**Directions**
Could you duplicate all of the records below word for word, leaving the pictures out?

Location data for words and elements
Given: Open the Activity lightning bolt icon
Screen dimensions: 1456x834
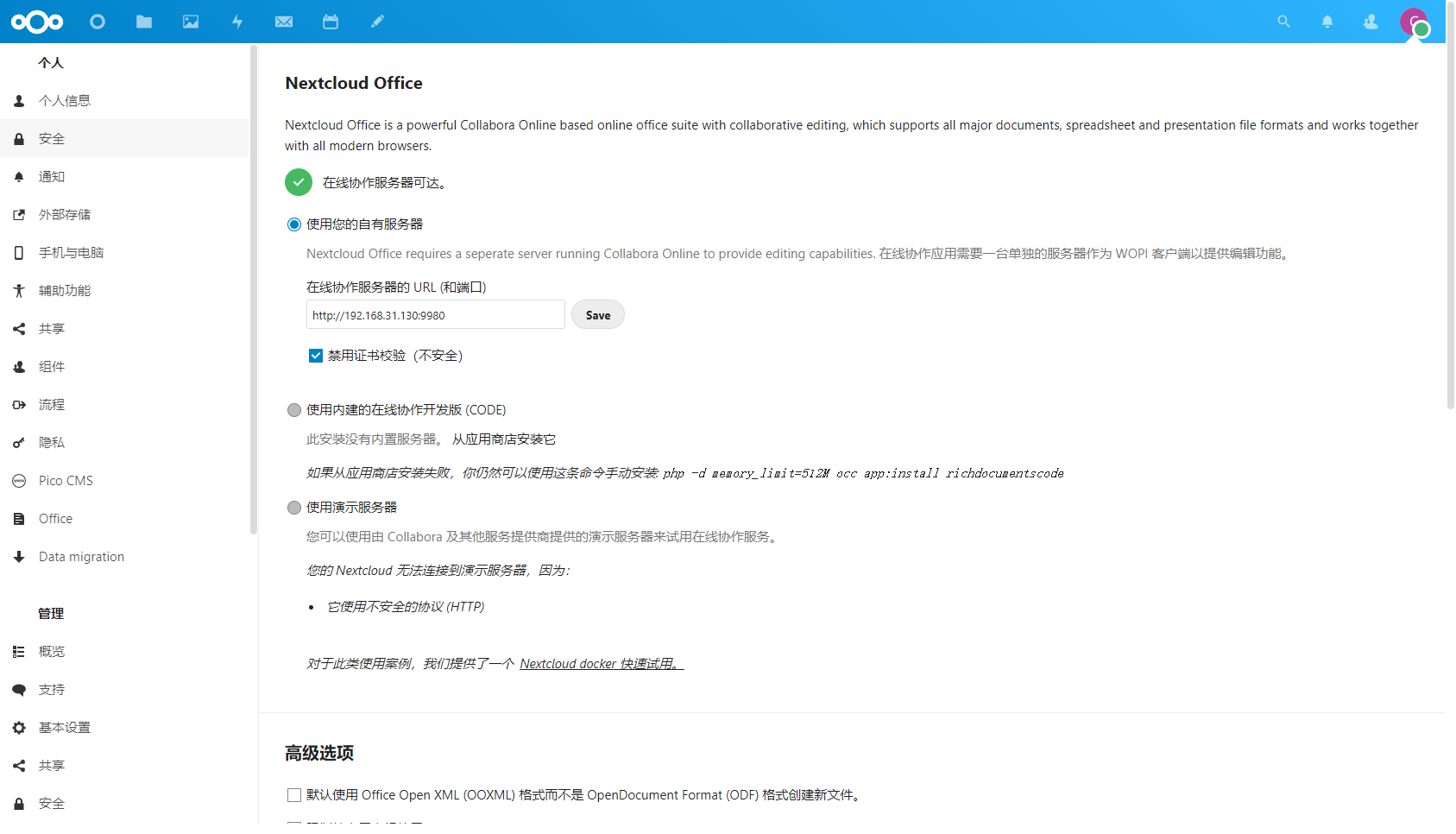Looking at the screenshot, I should [237, 22].
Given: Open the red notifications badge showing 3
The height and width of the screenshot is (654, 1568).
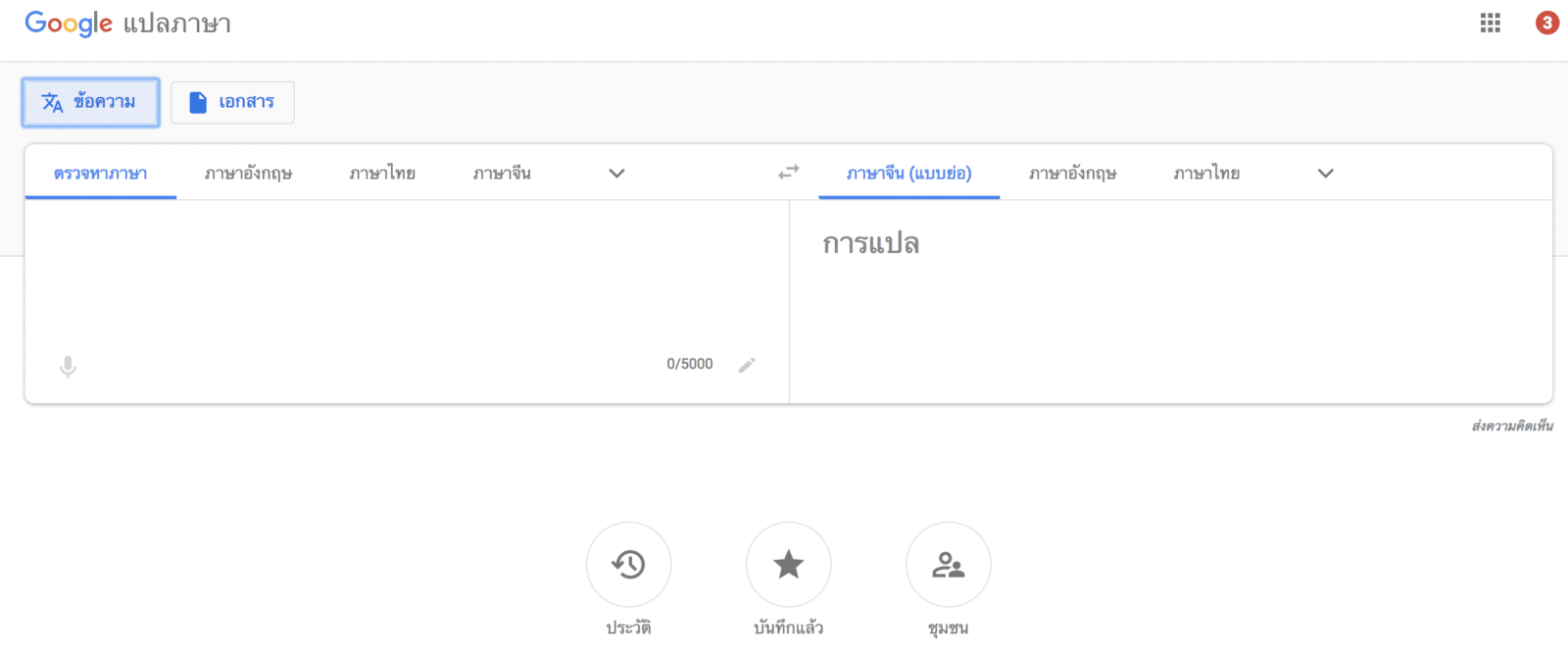Looking at the screenshot, I should click(x=1546, y=23).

**The completed task**
Given: Open the Activity lightning bolt icon
Screen dimensions: 1456x834
Looking at the screenshot, I should [237, 22].
Given: Open the red notifications badge showing 3
The height and width of the screenshot is (654, 1568).
Looking at the screenshot, I should click(x=1546, y=23).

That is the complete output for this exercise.